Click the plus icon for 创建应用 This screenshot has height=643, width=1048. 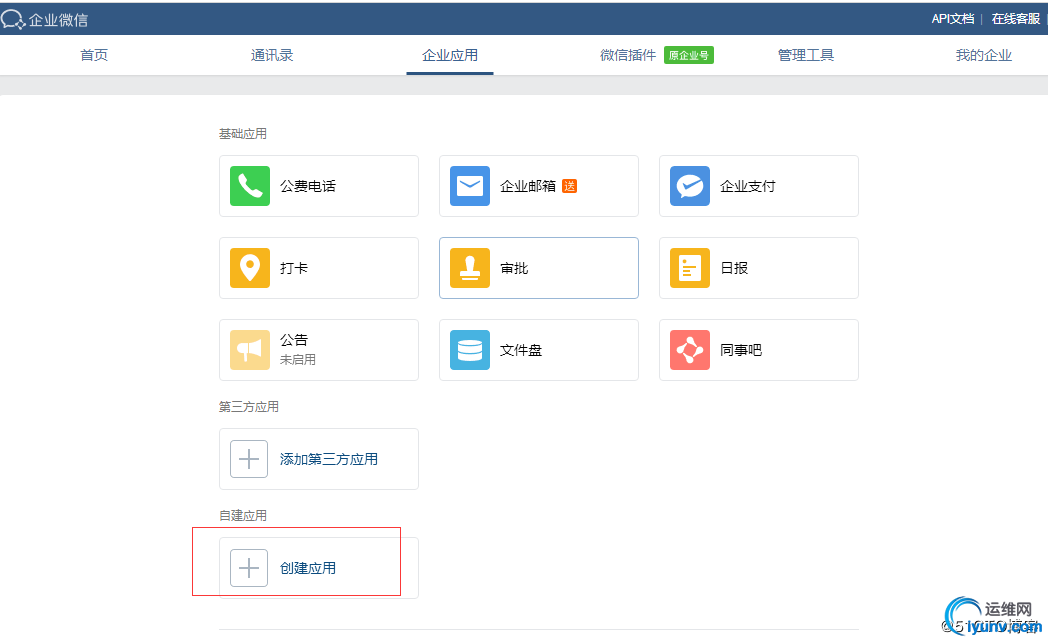(x=249, y=568)
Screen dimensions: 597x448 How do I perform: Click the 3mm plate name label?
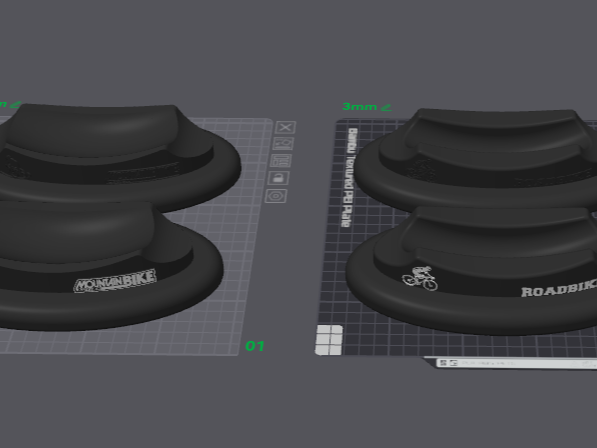(x=359, y=107)
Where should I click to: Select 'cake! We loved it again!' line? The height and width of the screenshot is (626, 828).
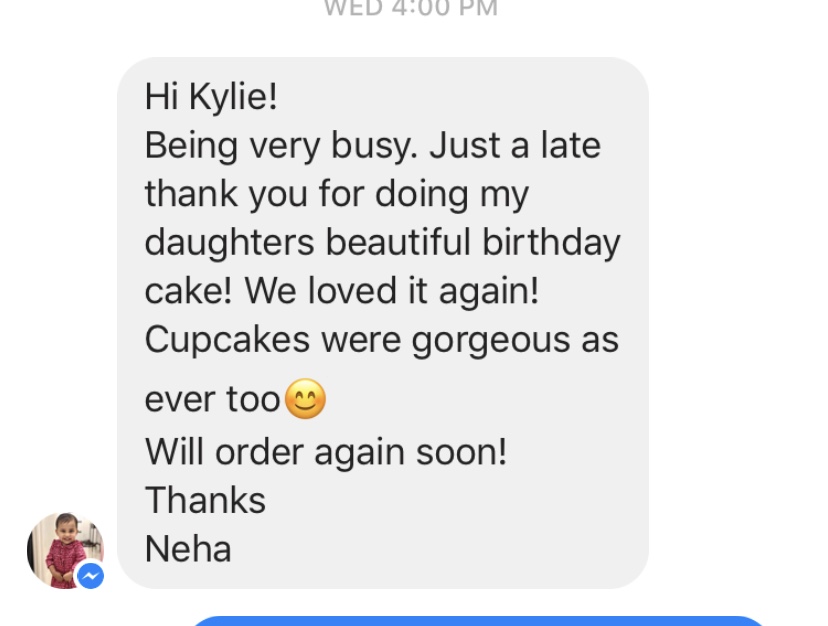[342, 291]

------------------------------------------------------------------------

*Work to be completed*
Here the job is to quote the lines from the one with "Screen dimensions: 597x448" through the end of the material, both included, exactly; please skip the pictures.

*Response area*
Screen dimensions: 597x448 How do I perform: Click the 3mm plate name label?
(x=359, y=107)
Where should I click to: Select 'cake! We loved it again!' line? The height and width of the screenshot is (626, 828).
[342, 291]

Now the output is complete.